図１７から明らかなように、２倍希釈のＰＣＦ−Ｏ（５ｍｉｎ）、ＰＣＦ−Ｎ（５ｍｉｎ）を投与したヒト骨肉腫細胞の生存率は、４０％程度であり、顕著に生存率が減少した。一方、ＴＲＡＩＬ、パクリタキセル、ゲムシタビンの単剤投与は、ＳＡＯＳ−２に対しては殆ど効果がなかった。これに対して、ＰＣＦ−Ｏ（５ｍｉｎ）やＰＣＦ−Ｎ（５ｍｉｎ）とパクリタキセルとの併用、ＰＣＦ−Ｏ（５ｍｉｎ）やＰＣＦ−Ｎ（５ｍｉｎ）とゲムシタビンとの併用は、細胞生存率を２０％程度にまで減少させており、著しい相乗効果を示した（Ｍｅａｎ±ＳＤ、Ｎ＝３）。

［実施例１６］
実施例１５で作成したＰＣＦ−Ｎ（５ｍｉｎ）２倍希釈、ゲムシタビン（０．１μＭ）をそれぞれ単剤あるいは併用してヒト骨肉腫細胞ＨＯＳに投与し、２４時間後に細胞核、ミトコンドリアならびに小胞体をＨｏｅｃｈｓｔ３３３４２、ＭｉｔｏＴｒａｃｋｅｒ Ｒｅｄ、ＥＲＴ Ｔｒａｃｋｅｒ Ｇｒｅｅｎを用いて染色して、それらの形態を蛍光顕微鏡で観察、撮影した。Ｃｏｎｔｒｏｌはプラズマ照射液を投与していないＦＣＳ／ＤＭＥＭである。結果を図１８に示す。

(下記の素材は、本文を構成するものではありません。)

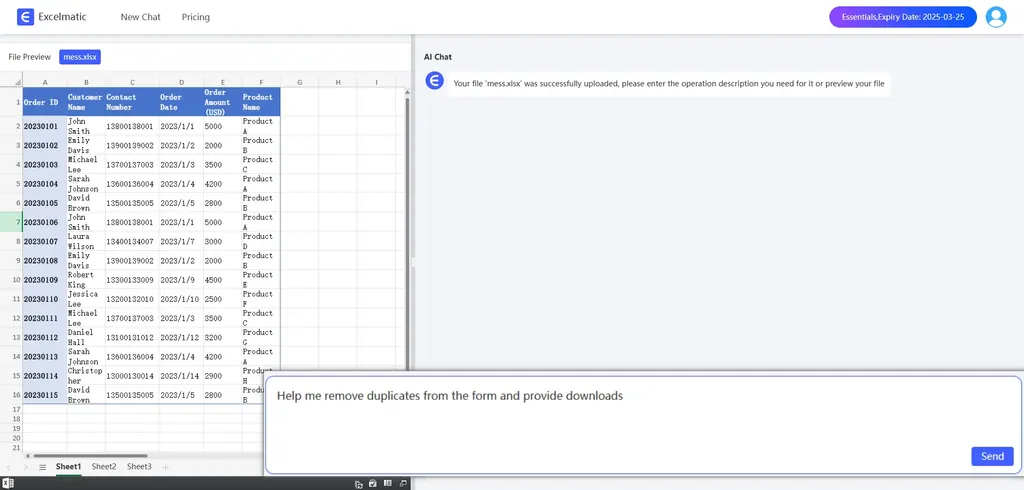
Task: Switch to the Sheet3 tab
Action: [x=139, y=467]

図１８から明らかなように、ＰＣＦ−Ｎ（５ｍｉｎ）２倍希釈は、フィラメント状のミトコンドリアを断片化し、膨張させたが、小胞体の外観に与える影響はわずかであった。一方、ゲムシタビンは小胞体を強く傷害し、断片化、凝集させた。、ＰＣＦ−Ｎ（５ｍｉｎ）とゲムシタビンとの併用は、ミトコンドリアと小胞体の双方が著しく変形し、ミトコンドリアと小胞体の分離をもたらした。なお、写真中のバーは１０μｍである。

［実施例１７］
ダルベッコ変法イーグル培地（ＦＣＳ／ＤＭＥＭ）（Sigma-Aldrich社製 D5796）に対して、上記と同様にして低温大気圧酸素プラズマを５分間照射した（以下「ＰＺ５ｗ−ＮＦ」と称する。）。
メラノーマ細胞Ａ２０５８にＰＺ５ｗ−ＮＦ単独または他の薬剤との併用投与を行い、７２時間後の生存率をＷＳＴ−８法で測定した。ＰＺ５ｗ−ＮＦ×２、×４、×８は、ＰＣＦ−Ｏ（５ｍｉｎ）をそれぞれ２倍、４倍、８倍希釈したものである。Ｃｏｎｔｒｏｌはプラズマ照射液を投与していないＦＣＳ／ＤＭＥＭである。結果を図１９に示す。

図１９から明らかなように、ＰＺ５ｗ−ＮＦは濃度依存的にメラノーマ細胞の生存率を低下させた。８倍希釈や１６倍希釈では殆ど効果がなかった。一方、ＰＺ５ｗ−ＮＦは、ＺＶＡＤやネクロスタチンによっては全く抑制されなかったことから、ＰＺ５ｗ−ＮＦの抗癌効果は、アポトーシスやネクローシス経路に依存するものではないことが示唆された。

［実施例１８］
実施例１７と同様にして、骨肉腫細胞ＨＯＳにＰＺ５ｗ−ＮＦ単独または他の薬剤との併用投与を行い、７２時間後の生存率をＷＳＴ−８法で測定した。結果を図２０に示す。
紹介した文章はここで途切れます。